• Exercise prompt:
A faithful transcription of the entries below is required.

-- Opening Marker --

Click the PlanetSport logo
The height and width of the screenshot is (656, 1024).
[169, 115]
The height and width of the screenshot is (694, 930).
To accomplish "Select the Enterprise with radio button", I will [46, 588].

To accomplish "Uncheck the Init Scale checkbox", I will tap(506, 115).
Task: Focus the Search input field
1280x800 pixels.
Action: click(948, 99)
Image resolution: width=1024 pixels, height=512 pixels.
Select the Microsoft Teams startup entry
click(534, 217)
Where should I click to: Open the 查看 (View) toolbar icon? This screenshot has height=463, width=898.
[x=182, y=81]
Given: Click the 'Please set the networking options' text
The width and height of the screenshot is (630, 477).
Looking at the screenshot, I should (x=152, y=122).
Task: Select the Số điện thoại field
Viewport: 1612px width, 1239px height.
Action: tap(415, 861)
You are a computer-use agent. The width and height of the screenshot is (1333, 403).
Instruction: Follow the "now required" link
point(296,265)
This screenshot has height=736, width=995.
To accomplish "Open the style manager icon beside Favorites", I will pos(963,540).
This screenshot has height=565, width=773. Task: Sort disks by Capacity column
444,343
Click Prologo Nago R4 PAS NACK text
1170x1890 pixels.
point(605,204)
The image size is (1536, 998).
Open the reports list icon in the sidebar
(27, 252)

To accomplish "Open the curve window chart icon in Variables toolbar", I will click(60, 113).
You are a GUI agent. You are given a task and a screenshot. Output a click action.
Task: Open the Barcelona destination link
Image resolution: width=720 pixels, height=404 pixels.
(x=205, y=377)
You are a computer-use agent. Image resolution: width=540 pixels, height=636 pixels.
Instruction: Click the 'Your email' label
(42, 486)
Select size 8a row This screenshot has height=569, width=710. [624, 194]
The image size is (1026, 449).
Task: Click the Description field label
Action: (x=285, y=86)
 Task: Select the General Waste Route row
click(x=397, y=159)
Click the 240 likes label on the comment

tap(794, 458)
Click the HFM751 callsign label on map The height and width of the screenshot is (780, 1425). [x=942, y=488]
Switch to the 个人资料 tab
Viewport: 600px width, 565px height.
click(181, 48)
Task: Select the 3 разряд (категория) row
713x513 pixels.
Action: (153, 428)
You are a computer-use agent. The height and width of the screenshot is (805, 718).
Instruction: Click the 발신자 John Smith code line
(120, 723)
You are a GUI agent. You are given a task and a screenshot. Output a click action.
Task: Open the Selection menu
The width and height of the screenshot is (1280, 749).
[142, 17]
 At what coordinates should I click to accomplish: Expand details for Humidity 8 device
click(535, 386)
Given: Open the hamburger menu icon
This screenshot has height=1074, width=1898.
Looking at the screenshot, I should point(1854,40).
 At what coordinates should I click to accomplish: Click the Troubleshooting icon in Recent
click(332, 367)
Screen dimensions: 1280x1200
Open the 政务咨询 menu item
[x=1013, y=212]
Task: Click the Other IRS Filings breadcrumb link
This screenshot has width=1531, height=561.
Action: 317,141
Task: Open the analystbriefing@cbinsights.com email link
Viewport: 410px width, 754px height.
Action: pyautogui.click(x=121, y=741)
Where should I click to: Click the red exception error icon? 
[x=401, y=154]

-- Closing Marker --

• Result of the exercise:
Click the PlanetSport logo
The height and width of the screenshot is (656, 1024).
[169, 115]
The height and width of the screenshot is (694, 930).
To accomplish "Select the Enterprise with radio button", I will [46, 588].

To accomplish "Uncheck the Init Scale checkbox", I will tap(506, 115).
Task: Focus the Search input field
1280x800 pixels.
Action: click(948, 99)
Image resolution: width=1024 pixels, height=512 pixels.
Select the Microsoft Teams startup entry
click(534, 217)
Where should I click to: Open the 查看 (View) toolbar icon? This screenshot has height=463, width=898.
[x=182, y=81]
Given: Click the 'Please set the networking options' text
The width and height of the screenshot is (630, 477).
Looking at the screenshot, I should (x=152, y=122).
Task: Select the Số điện thoại field
Viewport: 1612px width, 1239px height.
Action: tap(415, 861)
You are a computer-use agent. The width and height of the screenshot is (1333, 403).
Instruction: Follow the "now required" link
point(296,265)
This screenshot has height=736, width=995.
To accomplish "Open the style manager icon beside Favorites", I will pos(963,540).
This screenshot has height=565, width=773. Task: Sort disks by Capacity column
444,343
Click Prologo Nago R4 PAS NACK text
1170x1890 pixels.
point(605,204)
The image size is (1536, 998).
Open the reports list icon in the sidebar
(27, 252)

To accomplish "Open the curve window chart icon in Variables toolbar", I will click(60, 113).
You are a GUI agent. You are given a task and a screenshot. Output a click action.
Task: Open the Barcelona destination link
Image resolution: width=720 pixels, height=404 pixels.
(x=205, y=377)
You are a computer-use agent. Image resolution: width=540 pixels, height=636 pixels.
Instruction: Click the 'Your email' label
(42, 486)
Select size 8a row This screenshot has height=569, width=710. [624, 194]
The image size is (1026, 449).
Task: Click the Description field label
Action: (x=285, y=86)
 Task: Select the General Waste Route row
click(x=397, y=159)
Click the 240 likes label on the comment

tap(794, 458)
Click the HFM751 callsign label on map The height and width of the screenshot is (780, 1425). [x=942, y=488]
Switch to the 个人资料 tab
Viewport: 600px width, 565px height.
click(181, 48)
Task: Select the 3 разряд (категория) row
713x513 pixels.
Action: (153, 428)
You are a computer-use agent. The height and width of the screenshot is (805, 718).
Instruction: Click the 발신자 John Smith code line
(120, 723)
You are a GUI agent. You are given a task and a screenshot. Output a click action.
Task: Open the Selection menu
The width and height of the screenshot is (1280, 749).
[142, 17]
 At what coordinates should I click to accomplish: Expand details for Humidity 8 device
click(535, 386)
Given: Open the hamburger menu icon
This screenshot has height=1074, width=1898.
Looking at the screenshot, I should point(1854,40).
 At what coordinates should I click to accomplish: Click the Troubleshooting icon in Recent
click(332, 367)
Screen dimensions: 1280x1200
Open the 政务咨询 menu item
[x=1013, y=212]
Task: Click the Other IRS Filings breadcrumb link
This screenshot has width=1531, height=561.
Action: 317,141
Task: Open the analystbriefing@cbinsights.com email link
Viewport: 410px width, 754px height.
Action: pyautogui.click(x=121, y=741)
Where should I click to: Click the red exception error icon? 
[x=401, y=154]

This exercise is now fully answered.